2.3. Sequence Assembly and Annotation of Mitochondrial Genome

Raw sequencing data of at least 6 GB were used for subsequent analyses. All raw reads were trimmed using Fastqc (version 0.11.2) [10]. SPAdes software (version 3.15) [11], was used to assemble the raw sequence reads into contigs. The complete mitochondrial genome was obtained by aligning the contigs against a reference mitochondrial genome, serving as the seed sequence for the software MITObim (version 1.9.1) with 30 iterations. An in-house genome annotation pipeline, utilizing NCBI-BLAST, was applied to annotate the protein-coding genes, tRNA, and rRNA genes. Subsequently, circular gene maps of Capulus danieli were generated using Circos software.

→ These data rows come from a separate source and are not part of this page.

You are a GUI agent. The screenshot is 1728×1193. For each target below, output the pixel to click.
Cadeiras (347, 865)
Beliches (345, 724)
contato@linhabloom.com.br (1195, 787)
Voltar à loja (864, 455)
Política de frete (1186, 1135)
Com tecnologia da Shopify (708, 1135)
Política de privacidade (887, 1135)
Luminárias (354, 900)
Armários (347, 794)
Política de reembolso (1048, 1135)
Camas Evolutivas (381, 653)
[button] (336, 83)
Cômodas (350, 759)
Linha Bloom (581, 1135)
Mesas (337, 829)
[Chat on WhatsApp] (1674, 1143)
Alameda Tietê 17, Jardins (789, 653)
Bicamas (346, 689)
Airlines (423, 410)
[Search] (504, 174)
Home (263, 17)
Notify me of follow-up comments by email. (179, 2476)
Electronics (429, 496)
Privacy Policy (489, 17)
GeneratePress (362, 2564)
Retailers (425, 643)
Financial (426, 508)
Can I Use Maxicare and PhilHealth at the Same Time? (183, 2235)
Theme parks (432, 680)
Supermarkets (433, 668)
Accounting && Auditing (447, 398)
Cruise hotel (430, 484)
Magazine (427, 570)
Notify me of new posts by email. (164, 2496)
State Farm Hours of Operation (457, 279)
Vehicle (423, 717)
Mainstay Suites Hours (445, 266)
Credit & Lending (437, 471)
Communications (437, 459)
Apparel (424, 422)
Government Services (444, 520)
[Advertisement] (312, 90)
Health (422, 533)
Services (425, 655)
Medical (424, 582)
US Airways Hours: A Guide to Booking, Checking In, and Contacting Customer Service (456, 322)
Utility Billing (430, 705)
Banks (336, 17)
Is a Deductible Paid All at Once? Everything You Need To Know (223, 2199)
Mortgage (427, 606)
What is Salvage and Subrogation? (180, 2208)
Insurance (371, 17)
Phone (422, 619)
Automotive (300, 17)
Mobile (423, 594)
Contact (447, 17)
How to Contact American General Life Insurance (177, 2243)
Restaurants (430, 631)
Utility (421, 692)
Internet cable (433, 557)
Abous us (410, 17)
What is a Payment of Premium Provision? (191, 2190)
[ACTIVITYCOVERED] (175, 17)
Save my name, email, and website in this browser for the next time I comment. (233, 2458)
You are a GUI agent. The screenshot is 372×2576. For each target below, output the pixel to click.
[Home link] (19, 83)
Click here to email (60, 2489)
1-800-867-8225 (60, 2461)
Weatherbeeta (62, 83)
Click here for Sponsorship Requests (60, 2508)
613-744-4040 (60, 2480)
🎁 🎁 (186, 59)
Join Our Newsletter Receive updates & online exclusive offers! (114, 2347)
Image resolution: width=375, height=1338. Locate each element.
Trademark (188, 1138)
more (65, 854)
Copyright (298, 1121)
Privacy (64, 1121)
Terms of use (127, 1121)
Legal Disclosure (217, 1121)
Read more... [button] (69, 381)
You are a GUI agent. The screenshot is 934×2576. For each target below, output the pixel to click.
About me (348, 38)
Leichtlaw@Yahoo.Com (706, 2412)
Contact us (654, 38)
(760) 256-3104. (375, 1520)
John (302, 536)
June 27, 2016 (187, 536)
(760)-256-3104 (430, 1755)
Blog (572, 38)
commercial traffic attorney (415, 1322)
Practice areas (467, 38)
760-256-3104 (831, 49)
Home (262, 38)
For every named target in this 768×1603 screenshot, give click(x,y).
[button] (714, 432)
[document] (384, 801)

2.4. Sequence Analyses of Mitogenomes

The nucleotide composition of the entire mitogenome, protein-coding genes (PCGs), rRNA and tRNA genes, and A-T content were analysed using MEGA 7.0 [12]. Additionally, codon usage and relative synonymous codon usage (RSCU) of the PCGs were investigated. Base skew values were calculated using the formulas A-T skew = (A − T)/(A + T) and G-C skew = (G − C)/(G + C) [13,14]. Furthermore, DnaSP 6.0 [15,16], was selected to analyse the non-synonymous (Ka) and synonymous (Ks) substitution rates of mitogenomes in Capulus danieli to explore their evolutionary adaptation.

2.5. Systematic Analysis

We selected 25 species to construct a phylogenetic tree based on their complete mitochondrial genomes. The sequences of 23 species belonging to Haliotidae, Neritidae, Patellidae, Nacellidae, Calyptraeidae, Muricidae, Ficidae, Naticidae, Strombidae, Struthiolariids, and Xenophoridae in the Gastropoda class were obtained from the NCBI database (Table 1). Some species were selected based on their similarity in shell morphology to C. danieli [17]. Others were selected based on their close phylogenetic relationship with C. danieli as determined by the alignment of their mitochondrial genomes available at NCBI.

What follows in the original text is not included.